Longhair vs. Shorthair Cats
The magnificent coat of a champion Persian is truly a work of art. But you’d better believe that it took hours of regular grooming to get it — and keep it — that way. It’s common sense that the more hair there is to take care of, the more work that goes into it. The fluffier the cat’s hair, the more likely it is to form mats, too. These thick tangles of hair can be painful and even tear a cat’s skin if the mats get bad enough. Mats get embarrassing for a cat, too, since the only way to get rid of really bad ones is to shave them off. Nothing looks more uncomfortable than a cat who has been shaved.
- Grooming helps minimize the formation of hairballs – hair that a cat ingests as he washes himself. If a hairball lodges in your cat’s digestive tract, it may require surgery to remove.
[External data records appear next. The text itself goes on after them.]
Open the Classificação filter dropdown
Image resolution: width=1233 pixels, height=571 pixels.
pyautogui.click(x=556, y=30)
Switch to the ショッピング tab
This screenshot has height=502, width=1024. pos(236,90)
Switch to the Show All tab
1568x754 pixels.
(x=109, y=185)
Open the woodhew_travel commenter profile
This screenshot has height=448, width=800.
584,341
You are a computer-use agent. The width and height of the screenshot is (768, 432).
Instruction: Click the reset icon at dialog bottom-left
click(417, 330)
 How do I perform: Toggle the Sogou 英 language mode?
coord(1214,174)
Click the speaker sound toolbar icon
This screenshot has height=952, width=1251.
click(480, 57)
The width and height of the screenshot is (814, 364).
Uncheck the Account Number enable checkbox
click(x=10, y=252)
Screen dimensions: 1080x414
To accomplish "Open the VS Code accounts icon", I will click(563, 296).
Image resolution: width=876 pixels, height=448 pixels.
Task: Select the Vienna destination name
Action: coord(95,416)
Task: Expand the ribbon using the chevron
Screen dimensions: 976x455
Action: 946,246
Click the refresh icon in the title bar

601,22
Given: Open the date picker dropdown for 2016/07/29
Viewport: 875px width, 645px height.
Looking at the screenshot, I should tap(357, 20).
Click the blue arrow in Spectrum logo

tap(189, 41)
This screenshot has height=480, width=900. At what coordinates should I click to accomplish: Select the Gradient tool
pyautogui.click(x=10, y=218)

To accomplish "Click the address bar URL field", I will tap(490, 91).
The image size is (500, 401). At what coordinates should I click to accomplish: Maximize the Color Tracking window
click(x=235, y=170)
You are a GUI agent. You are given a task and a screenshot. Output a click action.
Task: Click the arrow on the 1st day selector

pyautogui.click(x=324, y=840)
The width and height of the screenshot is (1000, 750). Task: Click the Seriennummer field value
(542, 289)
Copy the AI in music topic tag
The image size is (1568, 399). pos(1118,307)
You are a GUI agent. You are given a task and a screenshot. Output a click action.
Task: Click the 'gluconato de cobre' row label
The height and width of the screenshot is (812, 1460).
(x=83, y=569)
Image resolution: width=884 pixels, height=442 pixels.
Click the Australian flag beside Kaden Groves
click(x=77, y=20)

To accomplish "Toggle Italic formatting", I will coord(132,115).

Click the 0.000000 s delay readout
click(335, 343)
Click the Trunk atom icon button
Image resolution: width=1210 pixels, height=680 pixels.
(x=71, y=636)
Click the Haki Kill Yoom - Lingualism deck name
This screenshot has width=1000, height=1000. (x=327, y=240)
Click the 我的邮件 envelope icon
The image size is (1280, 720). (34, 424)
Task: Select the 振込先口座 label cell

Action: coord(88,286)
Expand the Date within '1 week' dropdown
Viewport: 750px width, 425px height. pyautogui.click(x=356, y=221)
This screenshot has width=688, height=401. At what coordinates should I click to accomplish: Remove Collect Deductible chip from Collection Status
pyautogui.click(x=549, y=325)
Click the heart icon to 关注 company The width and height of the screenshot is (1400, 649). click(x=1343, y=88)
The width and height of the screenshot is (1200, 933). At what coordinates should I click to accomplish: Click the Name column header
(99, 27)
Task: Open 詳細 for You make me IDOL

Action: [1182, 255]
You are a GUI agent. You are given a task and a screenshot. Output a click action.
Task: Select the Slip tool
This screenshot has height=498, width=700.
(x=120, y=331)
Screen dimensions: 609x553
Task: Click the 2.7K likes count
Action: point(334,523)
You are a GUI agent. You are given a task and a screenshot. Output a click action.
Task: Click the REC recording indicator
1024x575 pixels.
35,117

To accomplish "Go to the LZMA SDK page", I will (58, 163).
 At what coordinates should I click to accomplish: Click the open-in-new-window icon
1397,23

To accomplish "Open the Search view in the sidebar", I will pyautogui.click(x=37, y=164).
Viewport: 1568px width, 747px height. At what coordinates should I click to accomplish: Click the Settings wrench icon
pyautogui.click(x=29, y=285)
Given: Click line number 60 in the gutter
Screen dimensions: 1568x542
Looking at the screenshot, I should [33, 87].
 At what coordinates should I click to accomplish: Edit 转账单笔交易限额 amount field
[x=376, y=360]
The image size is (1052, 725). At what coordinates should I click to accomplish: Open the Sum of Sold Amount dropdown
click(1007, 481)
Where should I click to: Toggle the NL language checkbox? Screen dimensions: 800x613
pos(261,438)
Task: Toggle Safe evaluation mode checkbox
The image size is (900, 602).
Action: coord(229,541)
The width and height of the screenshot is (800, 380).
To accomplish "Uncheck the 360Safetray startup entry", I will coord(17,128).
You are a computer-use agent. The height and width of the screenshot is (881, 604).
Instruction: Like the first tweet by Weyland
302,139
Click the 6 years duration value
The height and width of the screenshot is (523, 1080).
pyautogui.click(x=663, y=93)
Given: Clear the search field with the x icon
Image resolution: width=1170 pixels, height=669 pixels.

- Combing and brushing helps you detect fleas which deposit dark bits of feces, commonly called “flea dirt,” on your cat. Timely detection of fleas is necessary before the fleas infest your cat and your home. The most efficient way is to use the flea comb to brush out fleas.
- Brushing your cat means less vacuuming because more hair will be trapped by your cat’s hair brush and less hair will be deposited on the carpet.
- Regular grooming sessions are a way to spend quality time with your cat. Grooming should be as much fun for your cat as playtime.